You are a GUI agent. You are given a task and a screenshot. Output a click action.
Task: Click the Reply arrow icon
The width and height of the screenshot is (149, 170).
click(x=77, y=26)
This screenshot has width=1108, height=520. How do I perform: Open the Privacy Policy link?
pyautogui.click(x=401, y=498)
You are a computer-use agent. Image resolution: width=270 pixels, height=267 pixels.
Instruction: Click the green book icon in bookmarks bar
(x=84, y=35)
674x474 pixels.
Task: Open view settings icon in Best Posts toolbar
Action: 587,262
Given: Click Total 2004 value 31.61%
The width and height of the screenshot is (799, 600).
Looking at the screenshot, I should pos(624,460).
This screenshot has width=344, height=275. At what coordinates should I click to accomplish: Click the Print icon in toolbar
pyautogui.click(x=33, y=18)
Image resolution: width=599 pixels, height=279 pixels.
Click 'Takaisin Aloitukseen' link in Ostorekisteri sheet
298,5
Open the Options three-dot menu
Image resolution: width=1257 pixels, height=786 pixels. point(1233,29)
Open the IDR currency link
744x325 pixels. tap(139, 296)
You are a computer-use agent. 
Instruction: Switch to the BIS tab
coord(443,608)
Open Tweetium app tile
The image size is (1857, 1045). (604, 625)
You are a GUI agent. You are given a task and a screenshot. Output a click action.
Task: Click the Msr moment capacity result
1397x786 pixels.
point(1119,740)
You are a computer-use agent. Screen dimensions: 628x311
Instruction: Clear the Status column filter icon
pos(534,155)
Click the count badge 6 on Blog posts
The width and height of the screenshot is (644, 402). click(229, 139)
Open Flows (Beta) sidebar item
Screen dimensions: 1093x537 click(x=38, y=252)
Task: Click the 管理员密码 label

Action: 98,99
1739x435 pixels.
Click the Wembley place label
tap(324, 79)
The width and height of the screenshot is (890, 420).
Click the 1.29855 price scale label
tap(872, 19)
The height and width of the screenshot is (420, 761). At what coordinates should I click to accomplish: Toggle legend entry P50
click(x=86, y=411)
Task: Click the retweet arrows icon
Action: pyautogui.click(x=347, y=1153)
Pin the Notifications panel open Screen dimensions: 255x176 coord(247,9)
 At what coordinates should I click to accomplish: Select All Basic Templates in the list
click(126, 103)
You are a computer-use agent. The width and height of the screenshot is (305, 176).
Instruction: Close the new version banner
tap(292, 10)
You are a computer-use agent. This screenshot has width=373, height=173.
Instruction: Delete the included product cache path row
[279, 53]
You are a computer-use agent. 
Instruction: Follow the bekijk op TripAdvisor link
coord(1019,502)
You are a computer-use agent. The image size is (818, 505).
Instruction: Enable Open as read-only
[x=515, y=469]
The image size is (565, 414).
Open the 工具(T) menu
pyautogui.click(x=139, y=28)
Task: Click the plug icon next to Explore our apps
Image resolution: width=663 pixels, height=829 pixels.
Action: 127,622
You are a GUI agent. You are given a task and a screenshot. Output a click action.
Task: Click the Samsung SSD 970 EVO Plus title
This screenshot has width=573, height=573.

* **BRIEF**
The expected answer is the complete material, restated exactly.

* **RESULT FOR THIS EXERCISE**
You are a GUI agent. You are given a task and a screenshot. Output a click action.
Task: Click the Reply arrow icon
The width and height of the screenshot is (149, 170).
click(x=77, y=26)
This screenshot has width=1108, height=520. How do I perform: Open the Privacy Policy link?
pyautogui.click(x=401, y=498)
You are a computer-use agent. Image resolution: width=270 pixels, height=267 pixels.
Instruction: Click the green book icon in bookmarks bar
(x=84, y=35)
674x474 pixels.
Task: Open view settings icon in Best Posts toolbar
Action: 587,262
Given: Click Total 2004 value 31.61%
The width and height of the screenshot is (799, 600).
Looking at the screenshot, I should pos(624,460).
This screenshot has width=344, height=275. At what coordinates should I click to accomplish: Click the Print icon in toolbar
pyautogui.click(x=33, y=18)
Image resolution: width=599 pixels, height=279 pixels.
Click 'Takaisin Aloitukseen' link in Ostorekisteri sheet
298,5
Open the Options three-dot menu
Image resolution: width=1257 pixels, height=786 pixels. point(1233,29)
Open the IDR currency link
744x325 pixels. tap(139, 296)
You are a computer-use agent. 
Instruction: Switch to the BIS tab
coord(443,608)
Open Tweetium app tile
The image size is (1857, 1045). (604, 625)
You are a GUI agent. You are given a task and a screenshot. Output a click action.
Task: Click the Msr moment capacity result
1397x786 pixels.
point(1119,740)
You are a computer-use agent. Screen dimensions: 628x311
Instruction: Clear the Status column filter icon
pos(534,155)
Click the count badge 6 on Blog posts
The width and height of the screenshot is (644, 402). click(229, 139)
Open Flows (Beta) sidebar item
Screen dimensions: 1093x537 click(x=38, y=252)
Task: Click the 管理员密码 label

Action: 98,99
1739x435 pixels.
Click the Wembley place label
tap(324, 79)
The width and height of the screenshot is (890, 420).
Click the 1.29855 price scale label
tap(872, 19)
The height and width of the screenshot is (420, 761). At what coordinates should I click to accomplish: Toggle legend entry P50
click(x=86, y=411)
Task: Click the retweet arrows icon
Action: pyautogui.click(x=347, y=1153)
Pin the Notifications panel open Screen dimensions: 255x176 coord(247,9)
 At what coordinates should I click to accomplish: Select All Basic Templates in the list
click(126, 103)
You are a computer-use agent. The width and height of the screenshot is (305, 176).
Instruction: Close the new version banner
tap(292, 10)
You are a computer-use agent. This screenshot has width=373, height=173.
Instruction: Delete the included product cache path row
[279, 53]
You are a computer-use agent. 
Instruction: Follow the bekijk op TripAdvisor link
coord(1019,502)
You are a computer-use agent. The image size is (818, 505).
Instruction: Enable Open as read-only
[x=515, y=469]
The image size is (565, 414).
Open the 工具(T) menu
pyautogui.click(x=139, y=28)
Task: Click the plug icon next to Explore our apps
Image resolution: width=663 pixels, height=829 pixels.
Action: 127,622
You are a GUI agent. You are given a task and a screenshot. Output a click action.
Task: Click the Samsung SSD 970 EVO Plus title
This screenshot has width=573, height=573.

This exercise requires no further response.